Stored items:
=== Section Start ===

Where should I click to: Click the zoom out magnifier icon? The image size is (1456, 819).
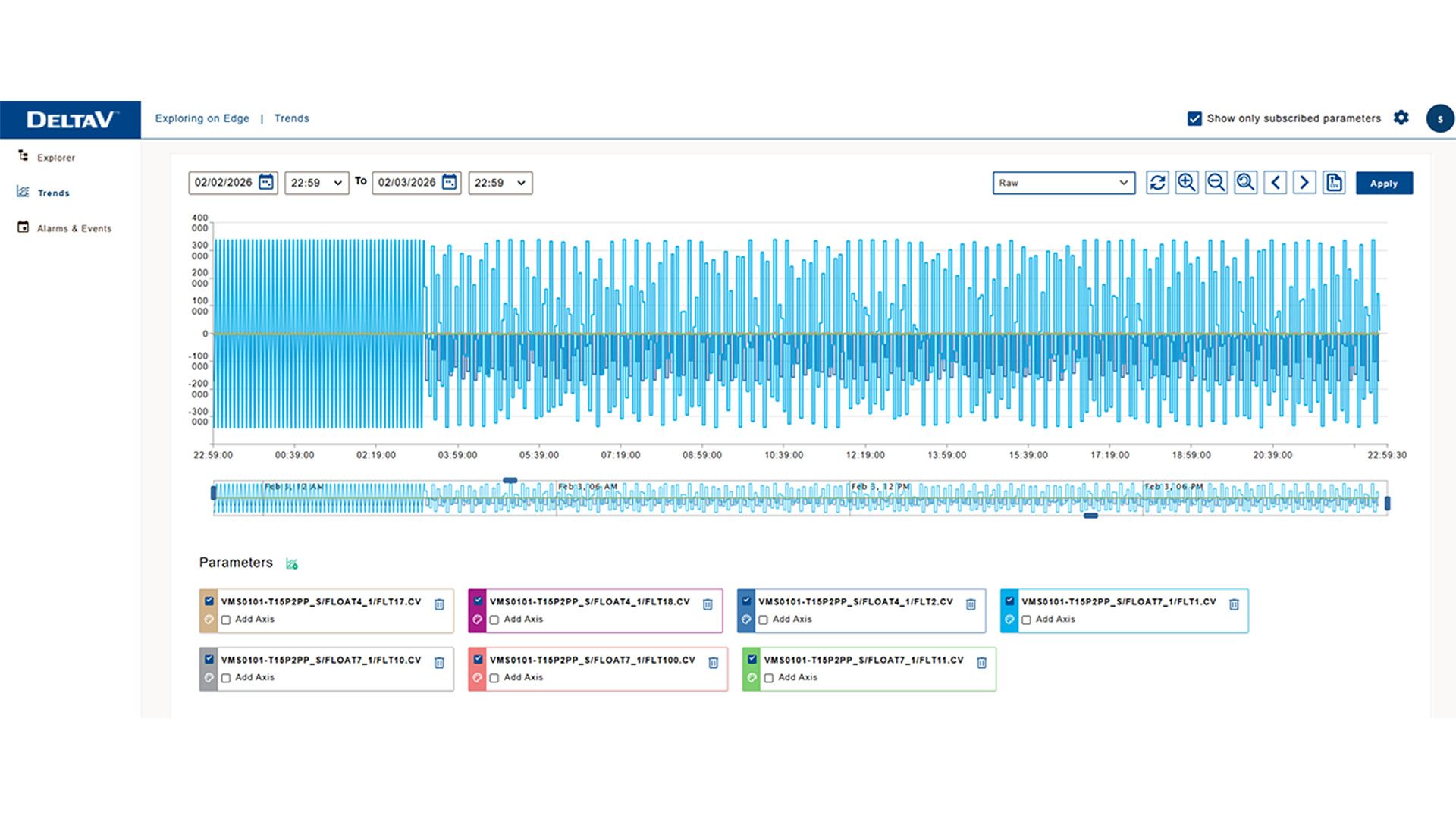tap(1216, 183)
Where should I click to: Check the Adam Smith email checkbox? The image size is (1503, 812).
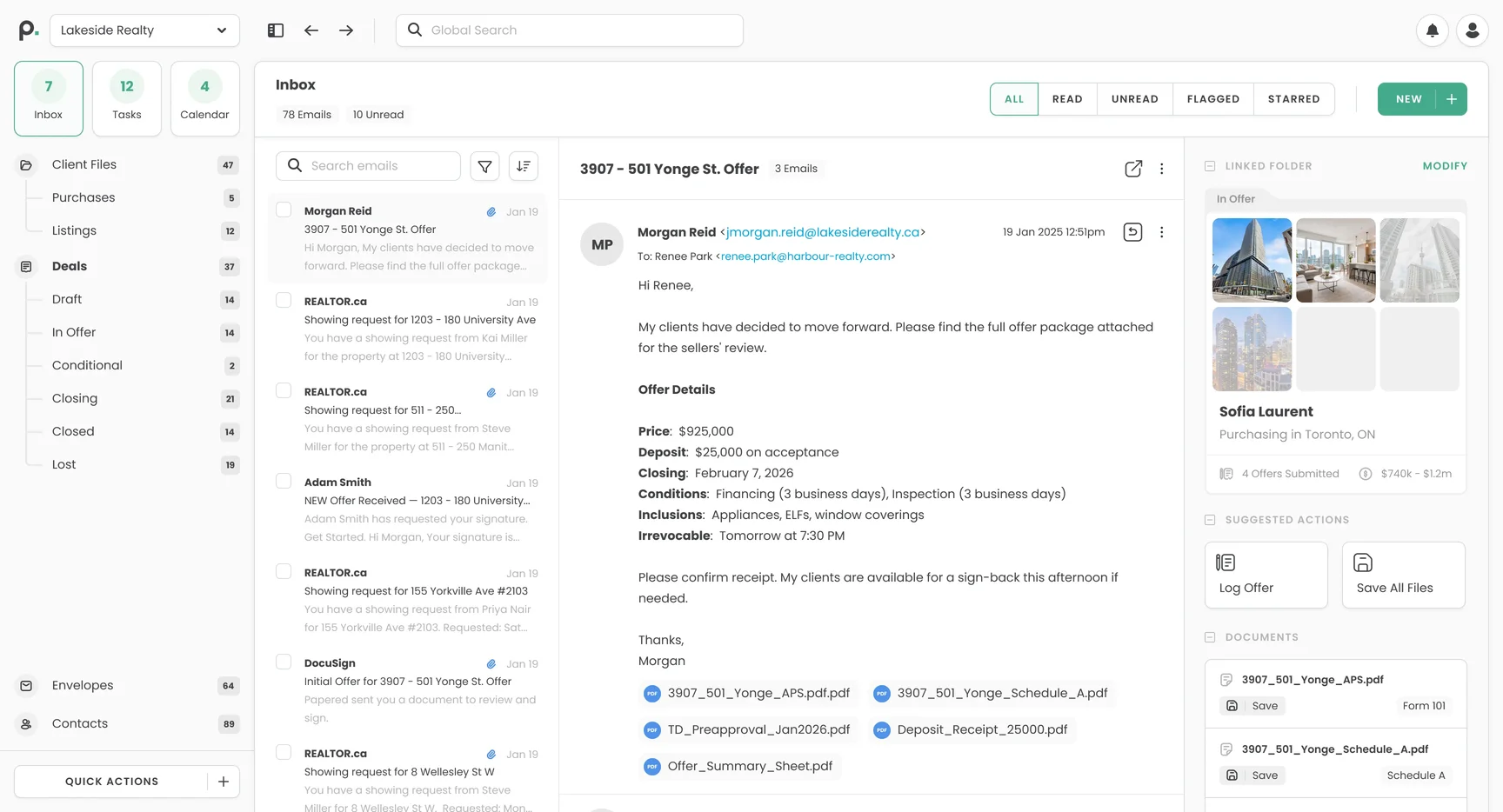point(283,480)
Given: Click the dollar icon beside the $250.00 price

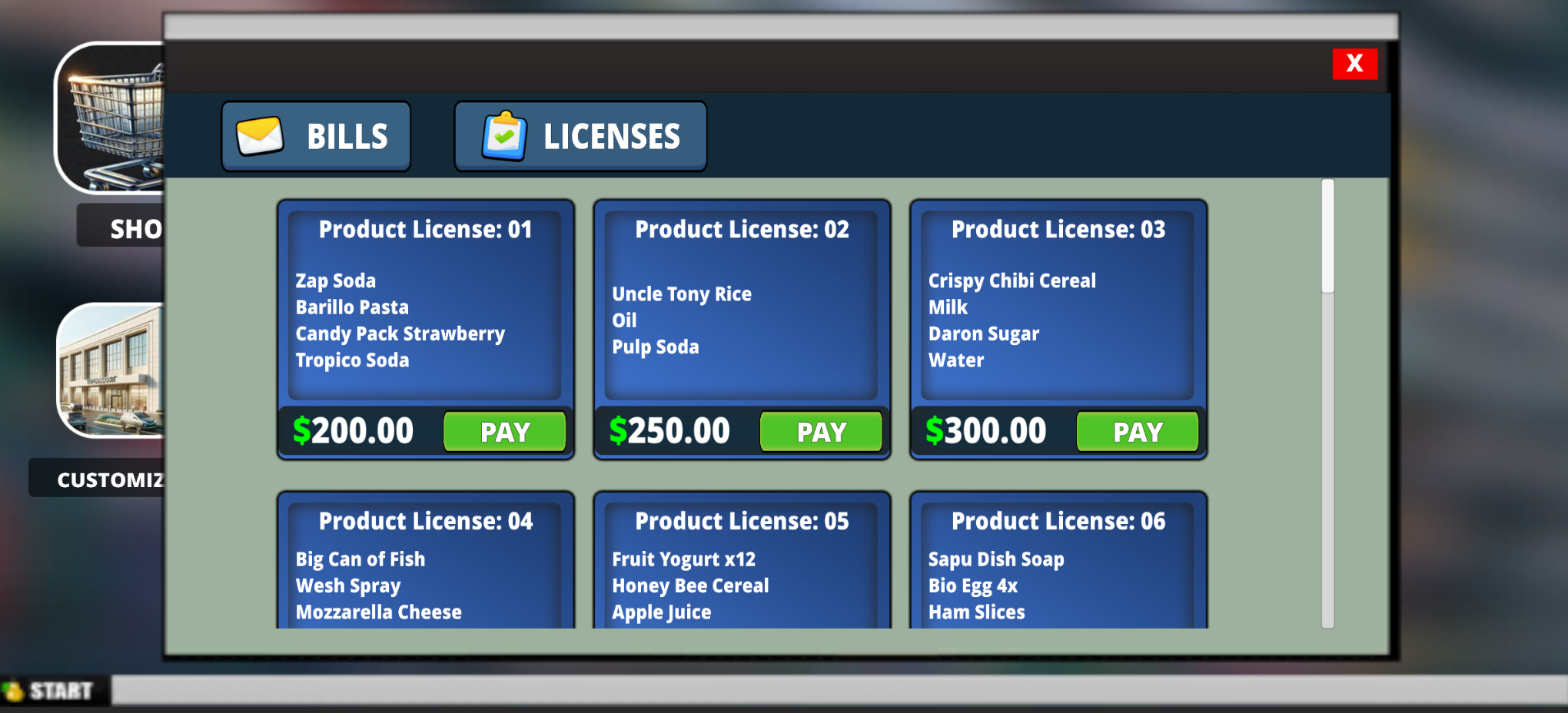Looking at the screenshot, I should click(617, 430).
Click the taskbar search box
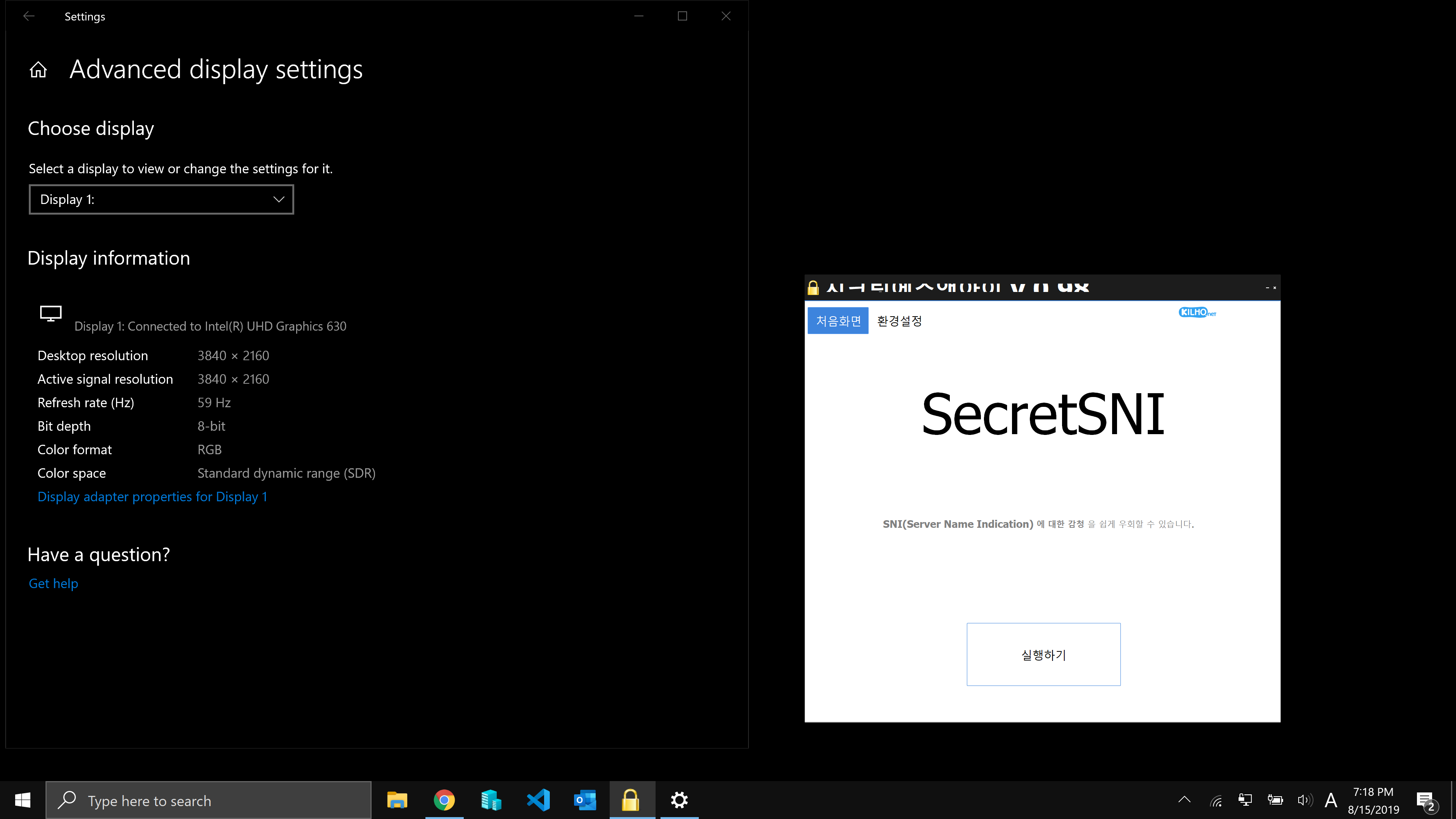Viewport: 1456px width, 819px height. [208, 800]
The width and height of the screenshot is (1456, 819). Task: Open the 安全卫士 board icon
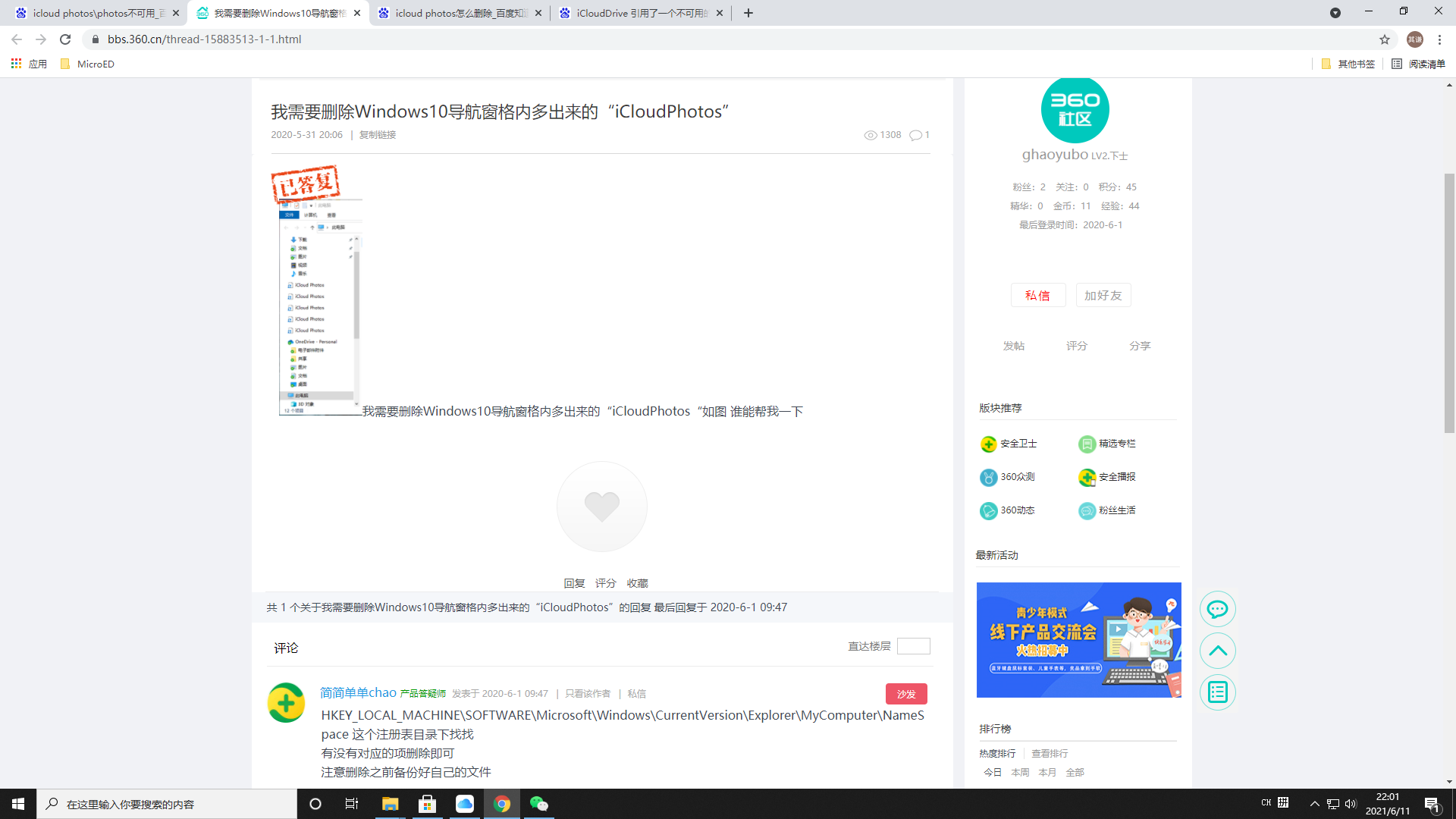pos(989,444)

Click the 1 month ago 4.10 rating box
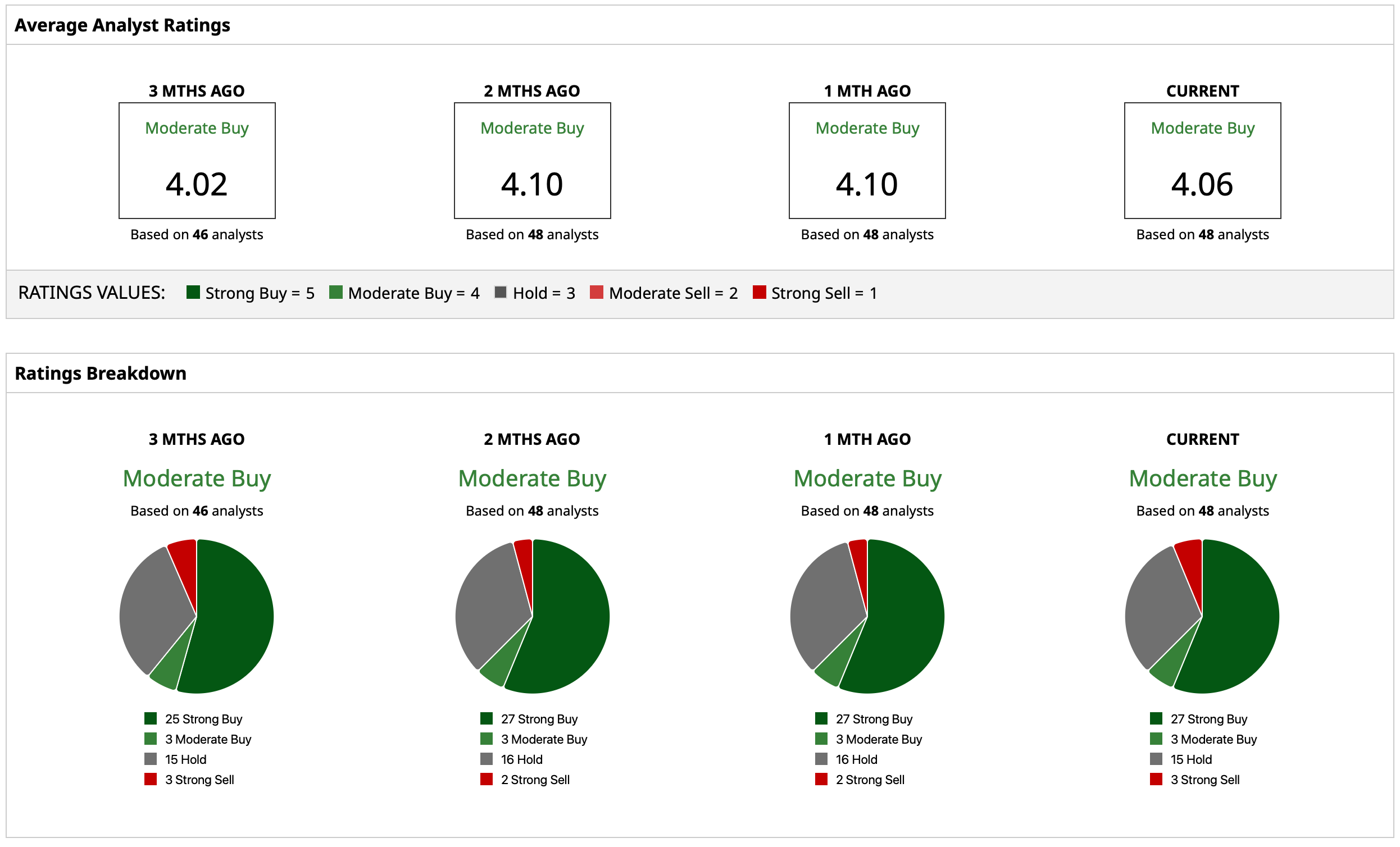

=== Section End ===

= What to work on =
Reproduce only the lines from the line with "Where should I click to: Check" to the end of the entries. Keep both ends, copy them exactly, and omit every picture.

= Answer =
Where should I click to: Check the Adam Smith email checkbox? The image size is (1503, 812).
point(283,480)
Given: Click the dollar icon beside the $250.00 price

Looking at the screenshot, I should click(617, 430).
Click the taskbar search box
Viewport: 1456px width, 819px height. [208, 800]
The width and height of the screenshot is (1456, 819). Task: Open the 安全卫士 board icon
pos(989,444)

Click the 1 month ago 4.10 rating box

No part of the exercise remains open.